* **HOW TO COMPLETE THIS TASK**:
Take the records below from their first line through the line holding "The width and height of the screenshot is (1072, 1033).", and set each of those lines down exactly, without pictures.

***** EXERCISE DATA *****

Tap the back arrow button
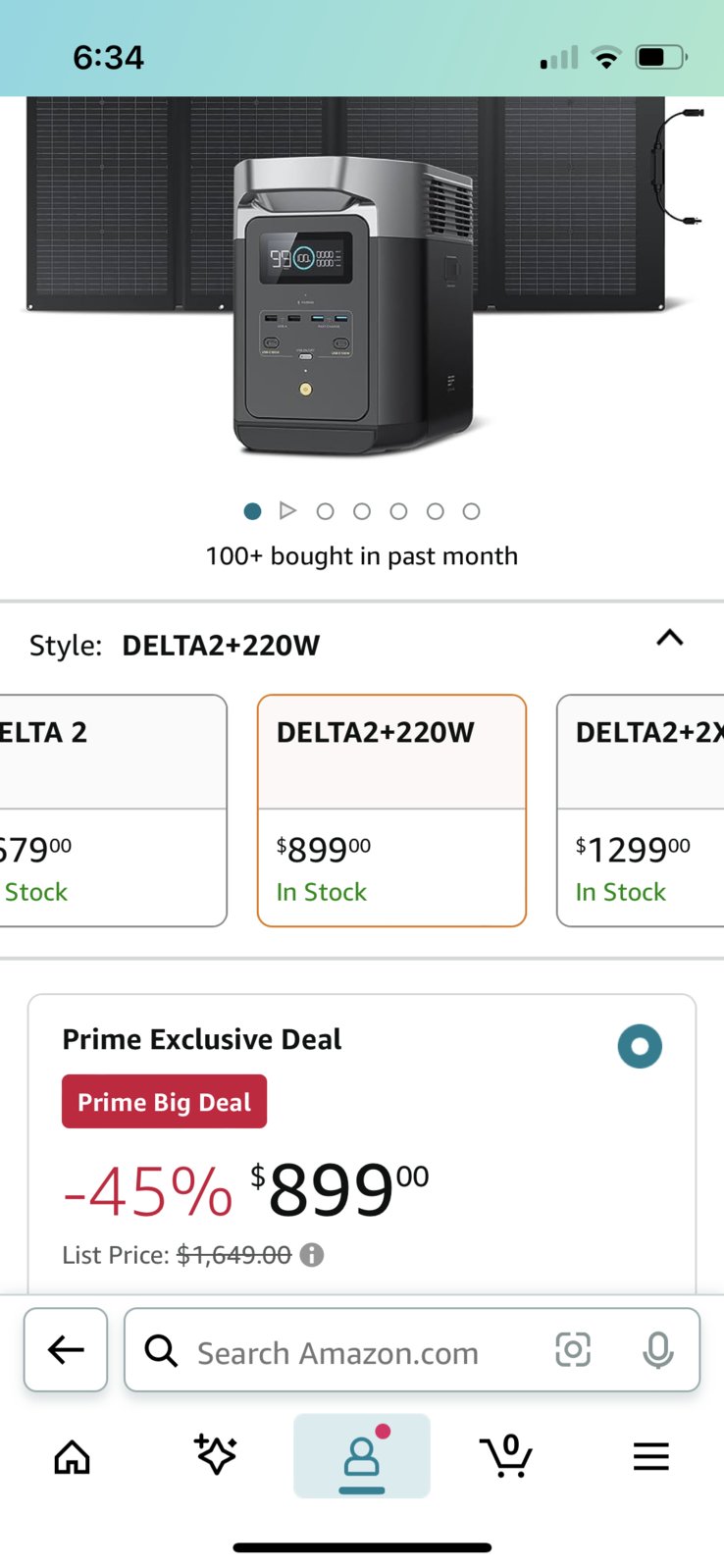The width and height of the screenshot is (724, 1568). [66, 1349]
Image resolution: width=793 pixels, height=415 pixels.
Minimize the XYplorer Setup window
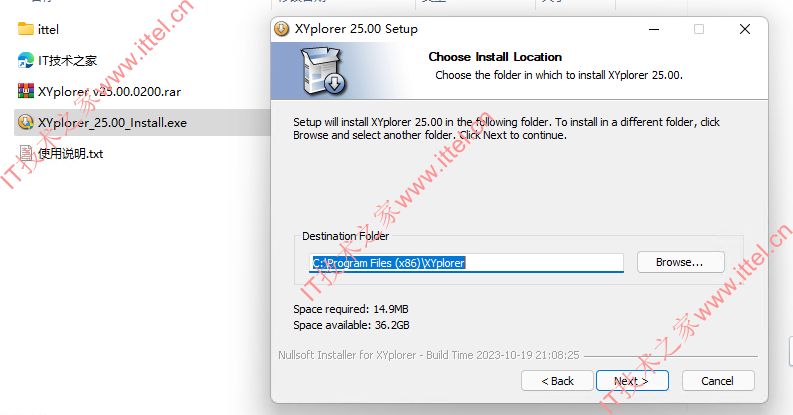pos(654,29)
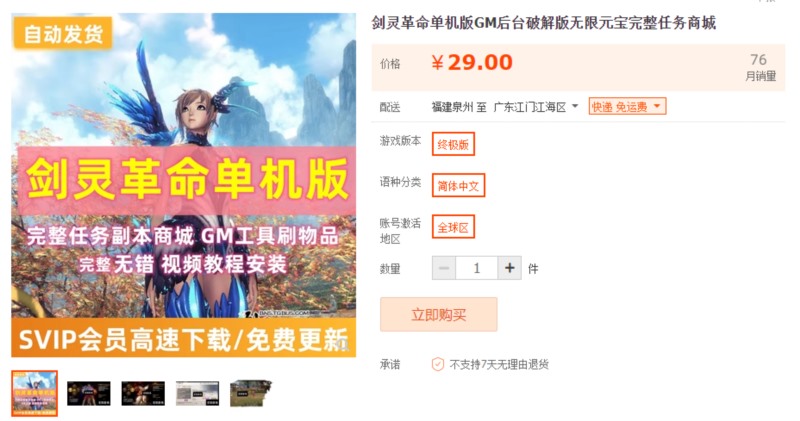Click the 立即购买 buy now button
The width and height of the screenshot is (800, 421).
click(x=438, y=315)
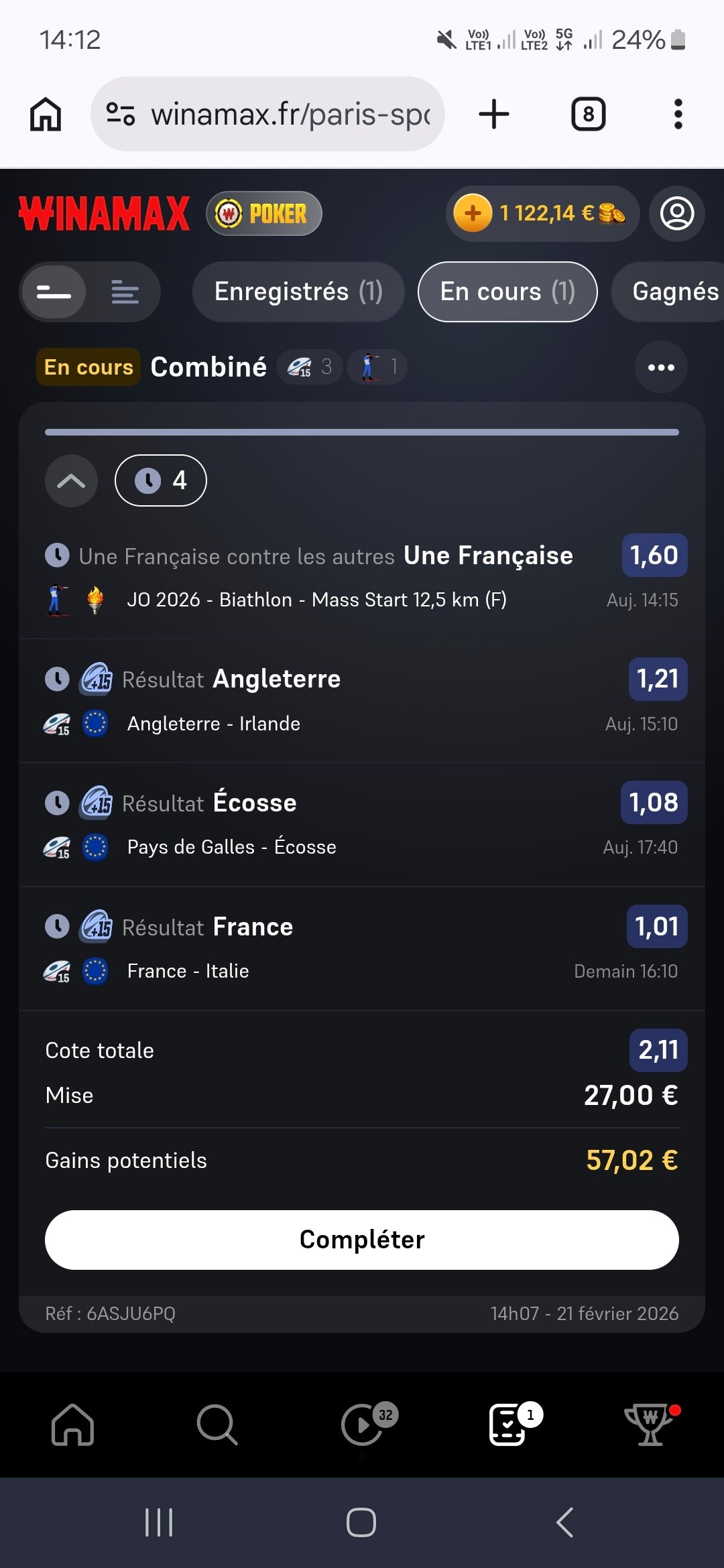
Task: Select the En cours tab
Action: point(507,292)
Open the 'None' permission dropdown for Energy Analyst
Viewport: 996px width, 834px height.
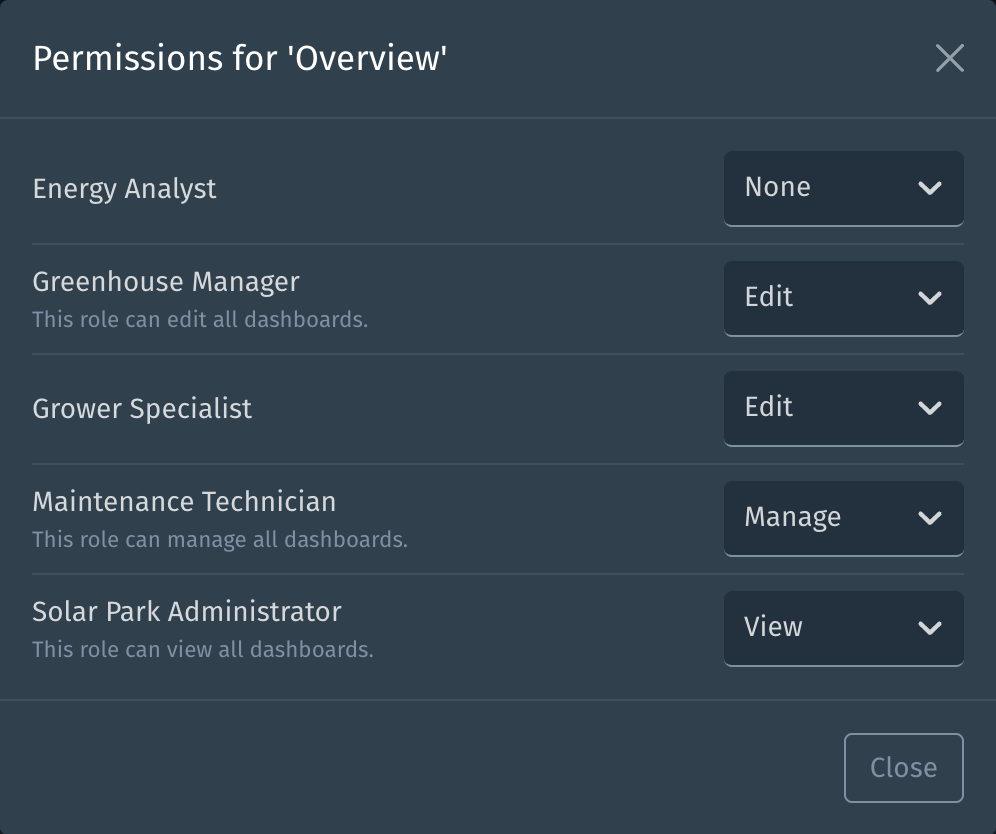pyautogui.click(x=843, y=187)
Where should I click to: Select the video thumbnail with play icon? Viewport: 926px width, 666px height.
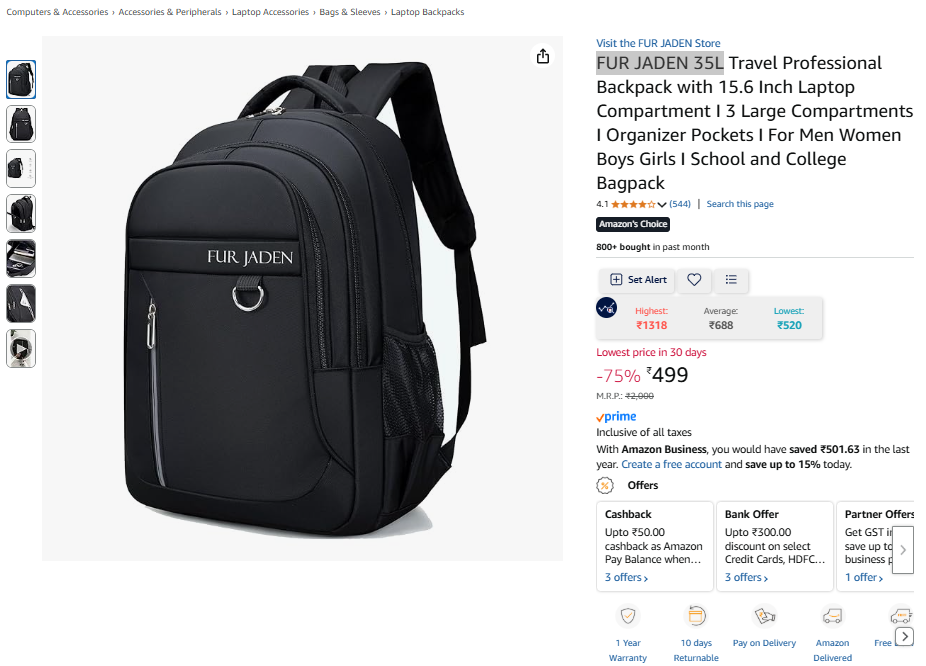point(21,349)
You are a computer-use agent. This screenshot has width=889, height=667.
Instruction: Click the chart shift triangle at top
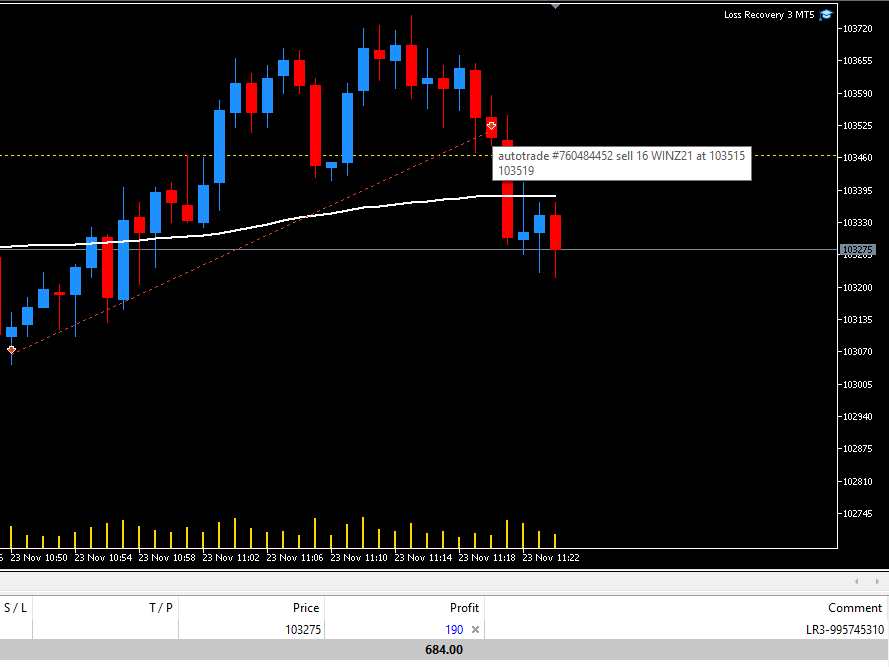[556, 6]
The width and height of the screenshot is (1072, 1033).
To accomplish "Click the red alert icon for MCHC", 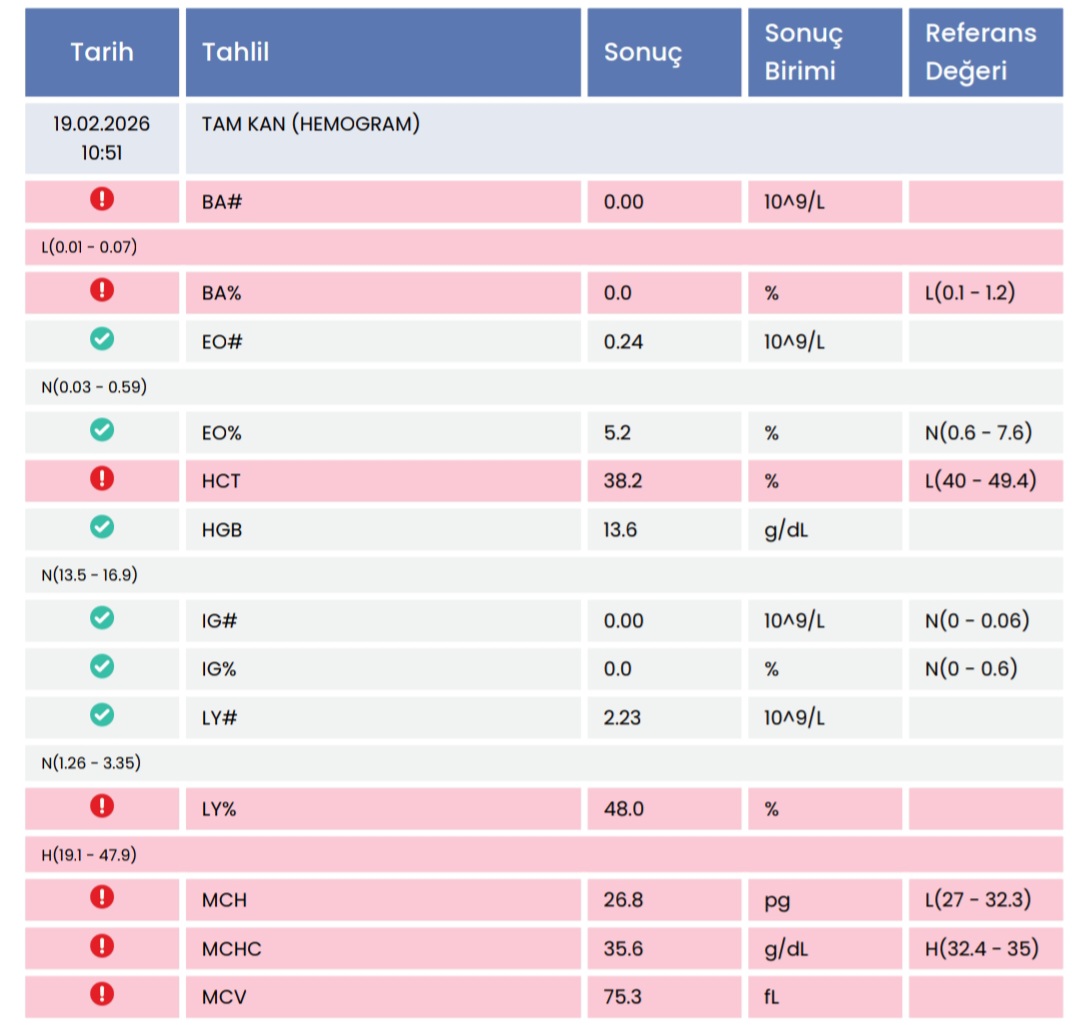I will [102, 945].
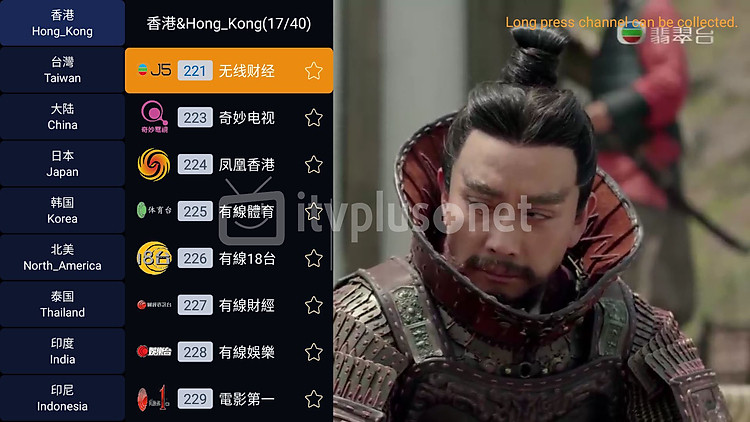
Task: Click the 電影第一 channel logo
Action: (153, 399)
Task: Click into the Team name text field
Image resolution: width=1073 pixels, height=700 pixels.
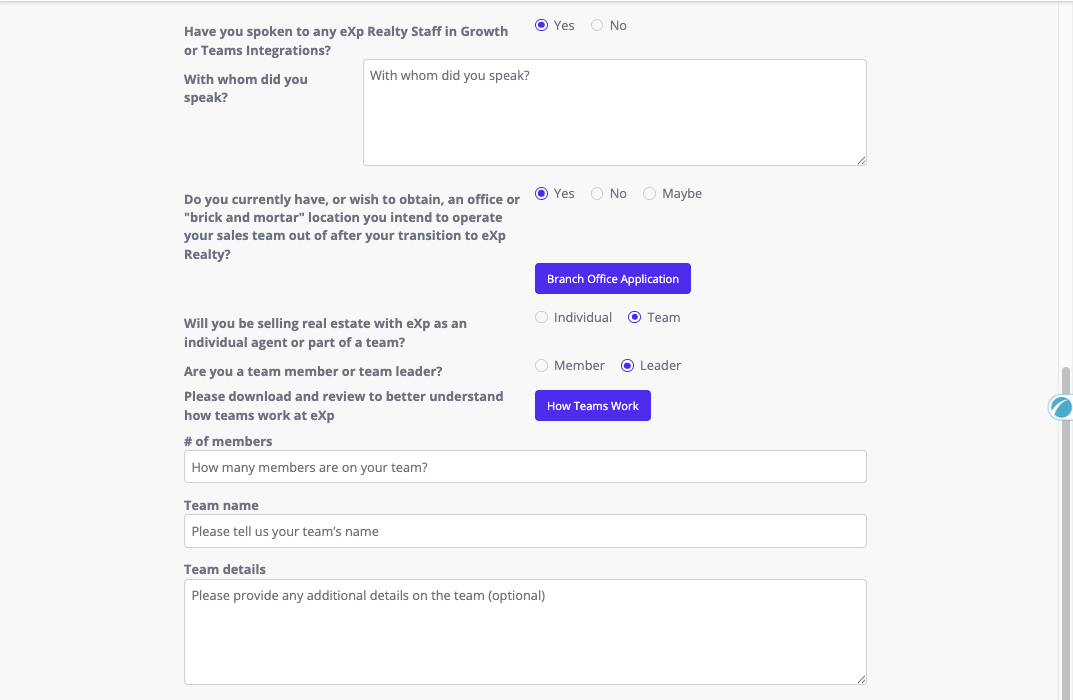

*****

* **RESPONSE TO THIS TASK**:
Tap the back arrow button
The width and height of the screenshot is (724, 1568). [66, 1349]
Image resolution: width=793 pixels, height=415 pixels.
Minimize the XYplorer Setup window
pos(654,29)
Click the 立即购买 buy now button
The width and height of the screenshot is (800, 421).
click(x=438, y=315)
Task: Select the En cours tab
Action: point(507,292)
Open the 'None' permission dropdown for Energy Analyst
Viewport: 996px width, 834px height.
pyautogui.click(x=843, y=187)
Where should I click to: Select the video thumbnail with play icon? Viewport: 926px width, 666px height.
point(21,349)
You are a computer-use agent. This screenshot has width=889, height=667.
Instruction: Click the chart shift triangle at top
[556, 6]
The width and height of the screenshot is (1072, 1033).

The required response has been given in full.